Faz muito tempo que estou aqui, vivendo solito na tapera. Já nem sei exatamente quanto tempo se passou, nosso calendário é bem diferente do de vocês. Fiquei eu e minha circunstância. Com o tempo, também eu, um simples gato, comecei a precisar me ocupar de algo. Então chamei esse projeto de circunstância. E até que foi divertido. Minha vida anterior tinha sido cheia de aventuras, mudanças, idas e vindas, agora tudo parado. Eu comia ração importada e de uma hora para outra tive que me virar sozinho. Mas eu gosto, sou gato, tenho certo desprezo pelos humanos, não preciso deles. Nunca. Até acho que sou mais feliz agora, eu que tenho apenas minha alma bichana e minha circunstância. 

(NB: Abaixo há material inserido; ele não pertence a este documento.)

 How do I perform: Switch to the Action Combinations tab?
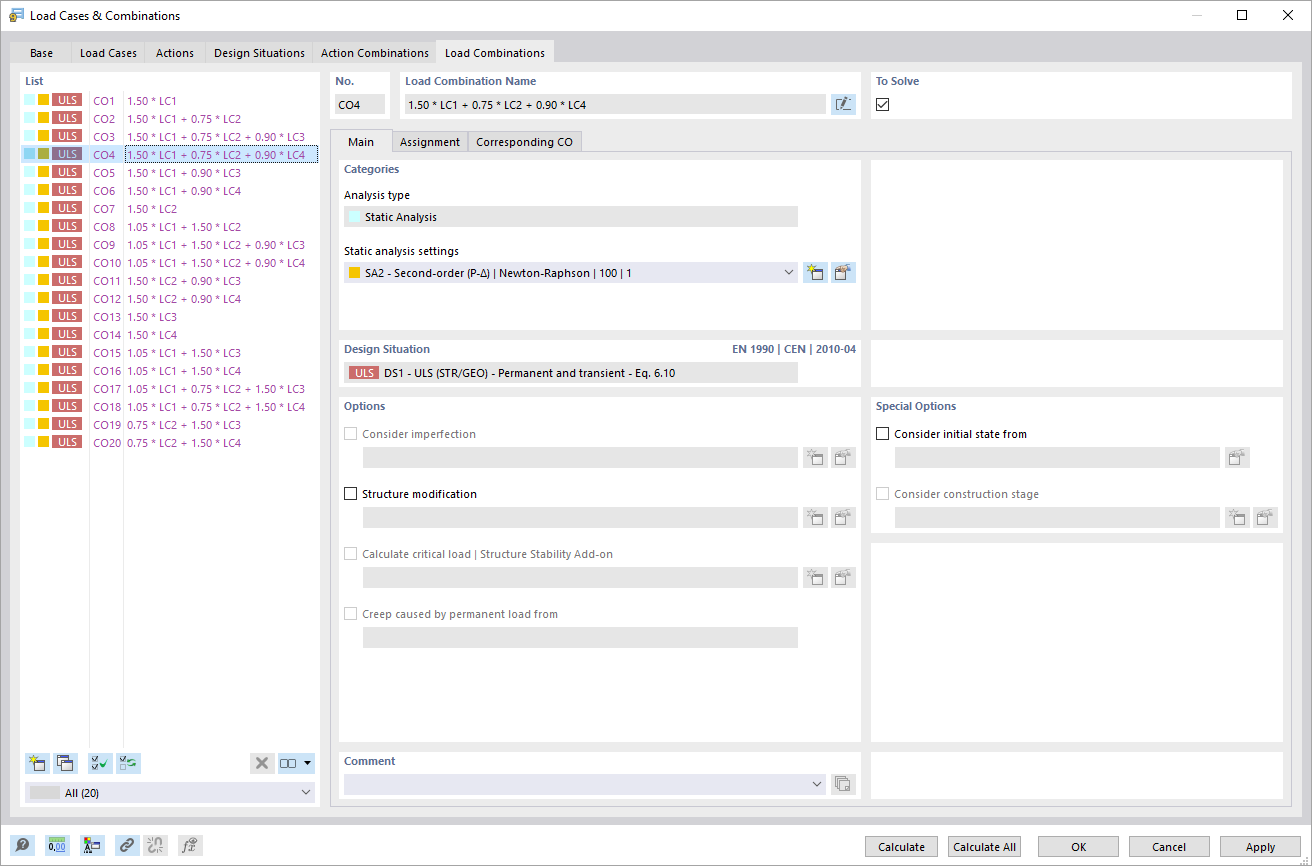pyautogui.click(x=374, y=52)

Para que não achem que estou inventando tudo isso estou escrevendo minha história. Ficará registrada para a chamada posteridade. Não é assim que vocês dizem? Duvidam? E como a estão lendo agora? Ah, viram, é por isso, vocês estão apegados a convenções e normas, ao curso normal da vida. Acham que os bichos não entendem o que vocês falam. Bueno, posso falar bueno? Claro né, sou gaudério por nome e sinal... De tanto andar por estâncias, minha comunicação virou regional, regionalista, gauchesca. Mas isso tem diferença? Para mim, nada. Ah, gosto dos programas de rádio de manhã, depois do meio-dia e os de final da tarde, sabe, de músicas tradicionalistas. Antes eles mandavam recados, mas agora com o WhatsApp pararam com isso. Que pena, era bem divertido, não era? 

Eu queria aproveitar este espaço, vejam estou falando como os apresentadores antigos, para mandar um recadinho para quem estiver me escutando. Opa, quem estiver me lendo... Eu sou um gato, mas posso ser também a voz dos animais que ficaram perdidos por esses fundões de campo. Quantos ficam sós, deixados de lado, o senhor e a senhora nunca ouviram falar disso? Das vacas leiteiras que ao ficarem velhas são vendidas para o matadouro? Os cavalos de lida também, enviados para virarem salsichas. Mas pouco me importei, nós gatos somos assim, desapegados. Gostamos mais das moradas, das paisagens, não confiamos muito nos humanos, mas também pudera. Vocês nos apresentam algo para que possamos confiar? Qual? Agora estou velho. Eu e a circunstância envelhecemos também, como tudo. Mas, quando chegar minha hora, terei ainda mais uma vida. Posso dar um salto, o pulo do gato. Tudo vai depender da circunstância.